What the exercise asks
Transcribe all of the material below verbatim, preserving every line without alteration.

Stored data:
====================

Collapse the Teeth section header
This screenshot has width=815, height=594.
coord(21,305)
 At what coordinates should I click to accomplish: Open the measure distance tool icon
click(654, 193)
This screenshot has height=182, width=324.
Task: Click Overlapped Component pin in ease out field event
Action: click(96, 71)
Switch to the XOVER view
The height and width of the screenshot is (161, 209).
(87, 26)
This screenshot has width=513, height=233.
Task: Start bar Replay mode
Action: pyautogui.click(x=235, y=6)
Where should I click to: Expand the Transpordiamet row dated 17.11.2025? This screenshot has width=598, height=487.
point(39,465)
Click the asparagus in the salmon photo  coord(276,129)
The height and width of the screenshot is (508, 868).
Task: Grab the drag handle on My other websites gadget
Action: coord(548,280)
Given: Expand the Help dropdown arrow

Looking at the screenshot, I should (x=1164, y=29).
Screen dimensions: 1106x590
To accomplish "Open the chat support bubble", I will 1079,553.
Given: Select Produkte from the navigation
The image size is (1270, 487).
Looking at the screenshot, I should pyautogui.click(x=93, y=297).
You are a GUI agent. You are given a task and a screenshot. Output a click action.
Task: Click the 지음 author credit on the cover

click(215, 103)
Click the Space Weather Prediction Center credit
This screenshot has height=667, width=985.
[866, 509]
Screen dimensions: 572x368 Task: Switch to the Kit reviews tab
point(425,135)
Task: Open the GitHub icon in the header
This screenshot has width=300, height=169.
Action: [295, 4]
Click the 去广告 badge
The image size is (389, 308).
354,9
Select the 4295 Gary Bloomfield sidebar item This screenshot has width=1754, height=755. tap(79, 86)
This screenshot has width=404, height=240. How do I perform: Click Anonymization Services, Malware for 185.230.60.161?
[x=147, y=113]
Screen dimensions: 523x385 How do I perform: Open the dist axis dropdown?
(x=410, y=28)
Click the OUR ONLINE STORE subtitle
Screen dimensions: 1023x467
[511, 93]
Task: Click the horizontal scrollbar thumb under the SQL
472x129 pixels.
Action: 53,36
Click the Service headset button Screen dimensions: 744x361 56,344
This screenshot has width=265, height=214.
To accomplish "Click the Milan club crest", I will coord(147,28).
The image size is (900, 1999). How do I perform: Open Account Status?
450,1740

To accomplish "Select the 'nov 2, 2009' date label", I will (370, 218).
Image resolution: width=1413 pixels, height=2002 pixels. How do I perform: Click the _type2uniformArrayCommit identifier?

====================

Expected answer
Collapse the Teeth section header
This screenshot has width=815, height=594.
coord(21,305)
 At what coordinates should I click to accomplish: Open the measure distance tool icon
click(654, 193)
This screenshot has height=182, width=324.
Task: Click Overlapped Component pin in ease out field event
Action: click(96, 71)
Switch to the XOVER view
The height and width of the screenshot is (161, 209).
(87, 26)
This screenshot has width=513, height=233.
Task: Start bar Replay mode
Action: pyautogui.click(x=235, y=6)
Where should I click to: Expand the Transpordiamet row dated 17.11.2025? This screenshot has width=598, height=487.
point(39,465)
Click the asparagus in the salmon photo  coord(276,129)
The height and width of the screenshot is (508, 868).
Task: Grab the drag handle on My other websites gadget
Action: coord(548,280)
Given: Expand the Help dropdown arrow

Looking at the screenshot, I should (x=1164, y=29).
Screen dimensions: 1106x590
To accomplish "Open the chat support bubble", I will 1079,553.
Given: Select Produkte from the navigation
The image size is (1270, 487).
Looking at the screenshot, I should pyautogui.click(x=93, y=297).
You are a GUI agent. You are given a task and a screenshot. Output a click action.
Task: Click the 지음 author credit on the cover

click(215, 103)
Click the Space Weather Prediction Center credit
This screenshot has height=667, width=985.
[866, 509]
Screen dimensions: 572x368 Task: Switch to the Kit reviews tab
point(425,135)
Task: Open the GitHub icon in the header
This screenshot has width=300, height=169.
Action: [295, 4]
Click the 去广告 badge
The image size is (389, 308).
354,9
Select the 4295 Gary Bloomfield sidebar item This screenshot has width=1754, height=755. tap(79, 86)
This screenshot has width=404, height=240. How do I perform: Click Anonymization Services, Malware for 185.230.60.161?
[x=147, y=113]
Screen dimensions: 523x385 How do I perform: Open the dist axis dropdown?
(x=410, y=28)
Click the OUR ONLINE STORE subtitle
Screen dimensions: 1023x467
[511, 93]
Task: Click the horizontal scrollbar thumb under the SQL
472x129 pixels.
Action: 53,36
Click the Service headset button Screen dimensions: 744x361 56,344
This screenshot has width=265, height=214.
To accomplish "Click the Milan club crest", I will coord(147,28).
The image size is (900, 1999). How do I perform: Open Account Status?
450,1740

To accomplish "Select the 'nov 2, 2009' date label", I will (370, 218).
Image resolution: width=1413 pixels, height=2002 pixels. How do I perform: Click the _type2uniformArrayCommit identifier?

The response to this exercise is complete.